Write out the records once more, exactly as given.
(Beginning of DATA FOR PROCESSING)
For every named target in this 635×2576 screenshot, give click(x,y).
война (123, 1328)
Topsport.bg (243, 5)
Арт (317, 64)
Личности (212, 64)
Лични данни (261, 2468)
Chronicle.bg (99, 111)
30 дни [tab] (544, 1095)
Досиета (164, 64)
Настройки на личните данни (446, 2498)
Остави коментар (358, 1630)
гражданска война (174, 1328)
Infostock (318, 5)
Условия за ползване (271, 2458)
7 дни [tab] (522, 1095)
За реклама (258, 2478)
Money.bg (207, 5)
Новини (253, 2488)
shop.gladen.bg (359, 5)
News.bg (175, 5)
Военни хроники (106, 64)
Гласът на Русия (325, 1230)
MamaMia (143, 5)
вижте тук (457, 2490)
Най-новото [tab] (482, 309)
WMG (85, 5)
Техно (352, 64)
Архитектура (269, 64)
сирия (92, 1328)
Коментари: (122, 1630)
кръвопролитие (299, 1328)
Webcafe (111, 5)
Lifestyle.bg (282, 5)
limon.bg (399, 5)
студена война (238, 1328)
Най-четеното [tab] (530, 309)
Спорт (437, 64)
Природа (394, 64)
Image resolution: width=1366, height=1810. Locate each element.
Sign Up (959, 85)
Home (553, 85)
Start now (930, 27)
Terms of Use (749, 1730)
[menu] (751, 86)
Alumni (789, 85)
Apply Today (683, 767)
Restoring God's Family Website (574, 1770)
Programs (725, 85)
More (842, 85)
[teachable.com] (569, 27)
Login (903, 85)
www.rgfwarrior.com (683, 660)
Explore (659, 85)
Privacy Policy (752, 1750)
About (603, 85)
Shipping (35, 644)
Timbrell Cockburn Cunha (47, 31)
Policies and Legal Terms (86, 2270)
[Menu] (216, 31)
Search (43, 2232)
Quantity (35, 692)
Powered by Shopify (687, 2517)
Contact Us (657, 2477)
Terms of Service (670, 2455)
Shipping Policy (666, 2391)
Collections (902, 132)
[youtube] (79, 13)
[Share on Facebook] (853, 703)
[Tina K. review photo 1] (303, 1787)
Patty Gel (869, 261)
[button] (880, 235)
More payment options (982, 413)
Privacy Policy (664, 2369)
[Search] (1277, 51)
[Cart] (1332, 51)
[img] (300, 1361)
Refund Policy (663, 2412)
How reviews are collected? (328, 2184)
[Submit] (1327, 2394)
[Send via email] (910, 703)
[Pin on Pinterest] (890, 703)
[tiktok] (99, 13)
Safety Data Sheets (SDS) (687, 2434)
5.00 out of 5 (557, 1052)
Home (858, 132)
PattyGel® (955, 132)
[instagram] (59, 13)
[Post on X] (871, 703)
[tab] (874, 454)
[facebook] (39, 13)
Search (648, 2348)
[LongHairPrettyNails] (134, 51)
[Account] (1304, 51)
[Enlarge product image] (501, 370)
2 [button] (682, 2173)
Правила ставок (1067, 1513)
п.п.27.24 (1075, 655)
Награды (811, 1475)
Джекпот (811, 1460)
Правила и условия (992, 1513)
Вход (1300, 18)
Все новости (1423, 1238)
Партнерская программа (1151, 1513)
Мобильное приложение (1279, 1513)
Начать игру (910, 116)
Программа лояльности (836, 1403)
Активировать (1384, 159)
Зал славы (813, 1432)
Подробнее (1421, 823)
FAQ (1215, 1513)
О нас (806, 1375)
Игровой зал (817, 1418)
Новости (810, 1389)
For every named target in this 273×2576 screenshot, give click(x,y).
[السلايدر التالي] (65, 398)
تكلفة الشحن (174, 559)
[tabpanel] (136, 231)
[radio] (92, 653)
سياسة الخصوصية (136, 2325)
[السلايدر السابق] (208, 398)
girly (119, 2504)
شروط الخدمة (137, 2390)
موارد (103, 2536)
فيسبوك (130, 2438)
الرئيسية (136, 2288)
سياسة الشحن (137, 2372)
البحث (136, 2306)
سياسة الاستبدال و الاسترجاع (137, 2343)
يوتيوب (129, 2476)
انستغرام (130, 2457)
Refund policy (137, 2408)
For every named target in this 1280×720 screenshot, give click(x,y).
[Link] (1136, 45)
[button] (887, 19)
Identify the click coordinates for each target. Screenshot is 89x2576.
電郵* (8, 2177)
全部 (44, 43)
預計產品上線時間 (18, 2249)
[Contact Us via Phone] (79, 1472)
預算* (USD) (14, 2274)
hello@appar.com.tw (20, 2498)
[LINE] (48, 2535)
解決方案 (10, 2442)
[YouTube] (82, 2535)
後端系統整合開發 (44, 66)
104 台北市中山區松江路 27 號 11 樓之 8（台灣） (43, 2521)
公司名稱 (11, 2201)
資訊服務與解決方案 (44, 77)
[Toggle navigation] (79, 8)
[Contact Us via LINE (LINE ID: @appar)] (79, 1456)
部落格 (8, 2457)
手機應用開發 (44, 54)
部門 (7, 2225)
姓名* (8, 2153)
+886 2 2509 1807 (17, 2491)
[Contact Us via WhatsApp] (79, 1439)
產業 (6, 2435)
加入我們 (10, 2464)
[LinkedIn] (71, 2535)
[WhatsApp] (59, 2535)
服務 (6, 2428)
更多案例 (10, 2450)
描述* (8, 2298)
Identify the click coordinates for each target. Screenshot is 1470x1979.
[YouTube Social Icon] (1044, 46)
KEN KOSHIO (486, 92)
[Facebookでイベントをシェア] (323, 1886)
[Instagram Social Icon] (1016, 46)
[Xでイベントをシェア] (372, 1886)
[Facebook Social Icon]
(End of DATA FOR PROCESSING)
**SOLUTION:**
For every named target in this 635×2576 screenshot, give click(x,y).
война (123, 1328)
Topsport.bg (243, 5)
Арт (317, 64)
Личности (212, 64)
Лични данни (261, 2468)
Chronicle.bg (99, 111)
30 дни [tab] (544, 1095)
Досиета (164, 64)
Настройки на личните данни (446, 2498)
Остави коментар (358, 1630)
гражданска война (174, 1328)
Infostock (318, 5)
Условия за ползване (271, 2458)
7 дни [tab] (522, 1095)
За реклама (258, 2478)
Money.bg (207, 5)
Новини (253, 2488)
shop.gladen.bg (359, 5)
News.bg (175, 5)
Военни хроники (106, 64)
Гласът на Русия (325, 1230)
MamaMia (143, 5)
вижте тук (457, 2490)
Най-новото [tab] (482, 309)
WMG (85, 5)
Техно (352, 64)
Архитектура (269, 64)
сирия (92, 1328)
Коментари: (122, 1630)
кръвопролитие (299, 1328)
Webcafe (111, 5)
Lifestyle.bg (282, 5)
limon.bg (399, 5)
студена война (238, 1328)
Най-четеното [tab] (530, 309)
Спорт (437, 64)
Природа (394, 64)
Image resolution: width=1366, height=1810. Locate each element.
Sign Up (959, 85)
Home (553, 85)
Start now (930, 27)
Terms of Use (749, 1730)
[menu] (751, 86)
Alumni (789, 85)
Apply Today (683, 767)
Restoring God's Family Website (574, 1770)
Programs (725, 85)
More (842, 85)
[teachable.com] (569, 27)
Login (903, 85)
www.rgfwarrior.com (683, 660)
Explore (659, 85)
Privacy Policy (752, 1750)
About (603, 85)
Shipping (35, 644)
Timbrell Cockburn Cunha (47, 31)
Policies and Legal Terms (86, 2270)
[Menu] (216, 31)
Search (43, 2232)
Quantity (35, 692)
Powered by Shopify (687, 2517)
Contact Us (657, 2477)
Terms of Service (670, 2455)
Shipping Policy (666, 2391)
Collections (902, 132)
[youtube] (79, 13)
[Share on Facebook] (853, 703)
[Tina K. review photo 1] (303, 1787)
Patty Gel (869, 261)
[button] (880, 235)
More payment options (982, 413)
Privacy Policy (664, 2369)
[Search] (1277, 51)
[Cart] (1332, 51)
[img] (300, 1361)
Refund Policy (663, 2412)
How reviews are collected? (328, 2184)
[Submit] (1327, 2394)
[Send via email] (910, 703)
[Pin on Pinterest] (890, 703)
[tiktok] (99, 13)
Safety Data Sheets (SDS) (687, 2434)
5.00 out of 5 (557, 1052)
Home (858, 132)
PattyGel® (955, 132)
[instagram] (59, 13)
[Post on X] (871, 703)
[tab] (874, 454)
[facebook] (39, 13)
Search (648, 2348)
[LongHairPrettyNails] (134, 51)
[Account] (1304, 51)
[Enlarge product image] (501, 370)
2 [button] (682, 2173)
Правила ставок (1067, 1513)
п.п.27.24 (1075, 655)
Награды (811, 1475)
Джекпот (811, 1460)
Правила и условия (992, 1513)
Вход (1300, 18)
Все новости (1423, 1238)
Партнерская программа (1151, 1513)
Мобильное приложение (1279, 1513)
Начать игру (910, 116)
Программа лояльности (836, 1403)
Активировать (1384, 159)
Зал славы (813, 1432)
Подробнее (1421, 823)
FAQ (1215, 1513)
О нас (806, 1375)
Игровой зал (817, 1418)
Новости (810, 1389)
For every named target in this 273×2576 screenshot, give click(x,y).
[السلايدر التالي] (65, 398)
تكلفة الشحن (174, 559)
[tabpanel] (136, 231)
[radio] (92, 653)
سياسة الخصوصية (136, 2325)
[السلايدر السابق] (208, 398)
girly (119, 2504)
شروط الخدمة (137, 2390)
موارد (103, 2536)
فيسبوك (130, 2438)
الرئيسية (136, 2288)
سياسة الشحن (137, 2372)
البحث (136, 2306)
سياسة الاستبدال و الاسترجاع (137, 2343)
يوتيوب (129, 2476)
انستغرام (130, 2457)
Refund policy (137, 2408)
For every named target in this 1280×720 screenshot, give click(x,y).
[Link] (1136, 45)
[button] (887, 19)
Identify the click coordinates for each target. Screenshot is 89x2576.
電郵* (8, 2177)
全部 (44, 43)
預計產品上線時間 (18, 2249)
[Contact Us via Phone] (79, 1472)
預算* (USD) (14, 2274)
hello@appar.com.tw (20, 2498)
[LINE] (48, 2535)
解決方案 (10, 2442)
[YouTube] (82, 2535)
後端系統整合開發 (44, 66)
104 台北市中山區松江路 27 號 11 樓之 8（台灣） (43, 2521)
公司名稱 (11, 2201)
資訊服務與解決方案 (44, 77)
[Toggle navigation] (79, 8)
[Contact Us via LINE (LINE ID: @appar)] (79, 1456)
部落格 (8, 2457)
手機應用開發 (44, 54)
部門 (7, 2225)
姓名* (8, 2153)
+886 2 2509 1807 (17, 2491)
[Contact Us via WhatsApp] (79, 1439)
產業 (6, 2435)
加入我們 (10, 2464)
[LinkedIn] (71, 2535)
[WhatsApp] (59, 2535)
服務 (6, 2428)
更多案例 (10, 2450)
描述* (8, 2298)
Identify the click coordinates for each target. Screenshot is 1470x1979.
[YouTube Social Icon] (1044, 46)
KEN KOSHIO (486, 92)
[Facebookでイベントをシェア] (323, 1886)
[Instagram Social Icon] (1016, 46)
[Xでイベントをシェア] (372, 1886)
[Facebook Social Icon]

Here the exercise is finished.